- EXTRACT
- - - - - - -

Merger is more than a shot in the arm for North West housing

The significance of the merger between Trafford Housing Trust and London & Quadrant should not be underestimated, writes Victoria Jardine

FOLLOWING a three-year courtship, the deal – which sees Trafford Housing Trust (THT) become a wholly owned subsidiary of London & Quadrant (L&Q) – will drive increased investment and create 20,000 new homes across the North West.

Victoria Jardine
Victoria Jardine, partner at Anthony Collins Solicitors.

The merger arrives at a critical time for the region, with major cities such as Manchester experiencing rising rents and house prices. Recent data from the Royal Society of Arts, Manufactures & Commerce, commissioned by One Manchester, revealed that house prices in Manchester have quadrupled over the past 20 years – hitting unattainable levels.

Responsible for pioneering an approach centred on attracting city-centre investment, Manchester City Council has brought forward a number of regeneration projects. However, this focus has compounded a drop in the supply and quality of affordable homes, a problem replicated across the North West, with only 14,000 affordable homes built between 2015 and the beginning of 2019, compared to the 42,600 forecasted as needed.

- - - - - - -

- TASK DIRECTIONS
Please continue the article above on the merger of Trafford Housing Trust and London & Quadrant, starting right after its last sentence.

- DATA PROVIDED
- - - - - - -

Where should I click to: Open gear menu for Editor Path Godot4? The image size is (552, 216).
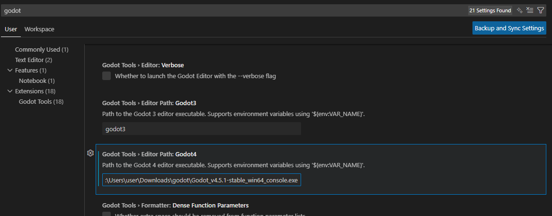pos(90,153)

- - - - - - -

- EXERCISE RESULT
One reason for the current challenges in the North West is the historic levels of underfunding for social housing development. While absorbing most of the media attention for its housing shortages, the South East and London continue to receive the highest levels of spending, causing regional imbalances.

A turning point for bringing investment out of the capital, the merger between L&Q and Trafford will unlock £4 billion for the development of market-rate and social housing in the North West. This will bolster the delivery of new homes and support upgrading existing premises.

L&Q has committed to working with Trafford to improve the quality of Trafford’s housing stock to meet its Home Standard – including an initiative launched for vacant properties to improve the condition of homes before tenants move in.

However, while the headline benefits of the merger are clear, further analysis is needed to understand what makes this deal more than a shot in the arm for housing in the North West.

At the centre of the debate is the fact that the merger is the result of an existing relationship. Rather than rapid expansion, it will see L&Q and Trafford build on the success of their North West joint venture, which has already facilitated 679 housing starts, with an additional 1,493 on the way.

The joint-venture model has allowed L&Q and Trafford to meet their social purpose commitments by creating new homes, at the same time as building the trust needed to sustain a more long-term relationship.

A natural evolution, the merger is due to a strong cultural fit, with both associations bringing valuable skills to the partnership. Trafford boasts an unrivalled knowledge of the region’s market, which is crucial for L&Q as it could not hope to replicate its South-East housing model in the North West.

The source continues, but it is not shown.